Once upon a time, the world of developers was split into two halves: One half was composed of Windows developers, who created most of the productivity apps that powered PCs (and, occasionally, servers). The other half comprised Linux and Unix developers, whose work focused on server-side development.Today, however, as the worlds of Windows and Linux move ever closer together, the distinction between Windows and Linux developers is disappearing. Gone are the days when you had to specialize in one ecosystem or the other.

Traditional Windows Development

Up until a few years ago, the world of Windows development was characterized by a few broad traits.

One was a set of programming languages and frameworks that were designed primarily for the Windows world, like C# and .NET. Although Windows developers sometimes also worked with languages like Java, which was engineered as a cross-platform language, you knew you were a Windows dev if you found yourself touting the importance of coding in a “pure” object-oriented language like C#.

Most Windows developers were also united by Visual Studio, the IDE of choice in the Windows world. Visual Studio is certainly not the only IDE that works with Windows environments, but it was Microsoft’s homegrown solution.

Finally, since many programmers in the Windows world were writing code for money and were under pressure to deliver software quickly, they arguably cared more about writing applications that worked than about coding perfection. It probably helped that most of their code was closed-source, so no one in the world at large judged them for it (except, of course, when source code leaked, as it occasionally did.)

The World of Linux Programming

Meanwhile, the programming communities that built software for Linux–and other Unix-like operating systems–were a world apart.

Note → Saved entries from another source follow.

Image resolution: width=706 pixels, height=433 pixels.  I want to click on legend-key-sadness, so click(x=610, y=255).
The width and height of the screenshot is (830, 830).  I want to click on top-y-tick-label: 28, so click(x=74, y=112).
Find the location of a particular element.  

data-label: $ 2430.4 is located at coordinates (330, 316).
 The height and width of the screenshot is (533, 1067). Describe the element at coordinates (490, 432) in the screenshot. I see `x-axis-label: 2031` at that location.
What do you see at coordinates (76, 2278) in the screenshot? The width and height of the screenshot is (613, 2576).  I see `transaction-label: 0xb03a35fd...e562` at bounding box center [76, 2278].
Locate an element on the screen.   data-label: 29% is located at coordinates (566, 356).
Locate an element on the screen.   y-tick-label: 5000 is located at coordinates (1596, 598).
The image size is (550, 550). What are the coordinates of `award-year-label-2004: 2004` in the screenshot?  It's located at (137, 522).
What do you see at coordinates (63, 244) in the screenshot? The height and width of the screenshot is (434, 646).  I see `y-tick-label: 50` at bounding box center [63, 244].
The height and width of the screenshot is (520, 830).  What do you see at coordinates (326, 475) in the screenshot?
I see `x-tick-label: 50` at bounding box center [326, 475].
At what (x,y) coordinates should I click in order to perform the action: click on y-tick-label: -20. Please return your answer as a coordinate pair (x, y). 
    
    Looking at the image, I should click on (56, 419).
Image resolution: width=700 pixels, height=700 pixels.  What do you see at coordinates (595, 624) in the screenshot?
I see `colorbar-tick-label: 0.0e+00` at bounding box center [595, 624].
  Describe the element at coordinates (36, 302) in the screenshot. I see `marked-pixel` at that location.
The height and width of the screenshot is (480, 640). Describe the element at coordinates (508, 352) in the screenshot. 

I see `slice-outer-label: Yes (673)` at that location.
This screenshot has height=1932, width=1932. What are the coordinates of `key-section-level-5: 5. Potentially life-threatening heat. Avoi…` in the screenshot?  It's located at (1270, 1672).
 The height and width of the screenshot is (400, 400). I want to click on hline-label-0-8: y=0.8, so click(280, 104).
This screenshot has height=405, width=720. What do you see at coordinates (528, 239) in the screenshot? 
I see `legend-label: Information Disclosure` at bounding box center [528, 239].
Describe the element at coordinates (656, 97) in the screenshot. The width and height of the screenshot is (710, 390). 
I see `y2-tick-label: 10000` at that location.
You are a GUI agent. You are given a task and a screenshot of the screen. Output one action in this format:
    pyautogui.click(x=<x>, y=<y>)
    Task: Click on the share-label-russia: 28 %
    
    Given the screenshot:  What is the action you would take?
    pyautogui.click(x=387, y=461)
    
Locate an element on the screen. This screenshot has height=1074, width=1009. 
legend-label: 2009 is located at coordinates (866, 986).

They had their own application formats, which varied widely between different Linux distributions. They tended to code in languages like C, although they also embraced self-compiling languages like Python long before they become popular in the Windows world.

And at least in theory, developers in the Linux world (most of whom were building server applications, many of them open source) embraced Unix philosophical principles about simple interfaces and clean code.

Linux? Windows? For Developers, Who Cares?

Fast forward to today, however, and the world of programming looks very different. The toolsets and philosophies that programmers use in both the Linux and Windows ecosystem have converged, along with the operating systems themselves.

Today, it’s hard to think of a programming language that is strictly compatible only with Linux or Windows. And although certain languages may still be more oriented toward one operating system than another, there is nothing stopping you from running, say, C# code on Linux using Mono. (And .NET itself, of course, is now open source.) Meanwhile, a new generation of programming languages, almost all of them designed to be highly OS-agnostic, have sliced away some of the marketshare of Windows- or Linux-oriented languages.

When it comes to application packaging, containers have provided Linux and Windows developers alike with a packaging and deployment solution that works in more or less the same way, no matter which operating system you use.

From a philosophical perspective, too, Linux and Windows programmers look much more alike today. Heightened awareness of the importance of secure coding, combined with the DevOps movement’s emphasis on software efficiency and consistency, have pushed developers of all stripes to unite around shared principles of quality and security.

The migration of virtually everything to the cloud also has played a major role in the breakdown of distinctions between Linux and Windows developers. For many programmers, cloud-based IDEs have replaced ones that run locally and work only with one operating system or another. Many of the applications that developers write today run in browsers and are powered by Web-native development frameworks rather than ones that are specific to Windows or Linux. For many programmers, learning the ins and outs of AWS’s IAM framework is more important than mastering Windows access control or figuring out what /etc/group does on Linux.

Sure, fundamental differences between Linux and Windows remain. Writing an application for Windows still requires contending with the peculiarities of the way Windows partitions hard disks and organizes file systems. (Or is it the Linux file system hierarchy that is peculiar?) EXE files show no signs of disappearing anytime soon. A majority of Linux applications are still open source, whereas a majority of those on Windows remain closed-source, despite Microsoft’s now-well established love of open source.

But by and large, I don’t think it makes much sense anymore to think of Windows developers as being distinct from Linux developers. We’re all simply developers now.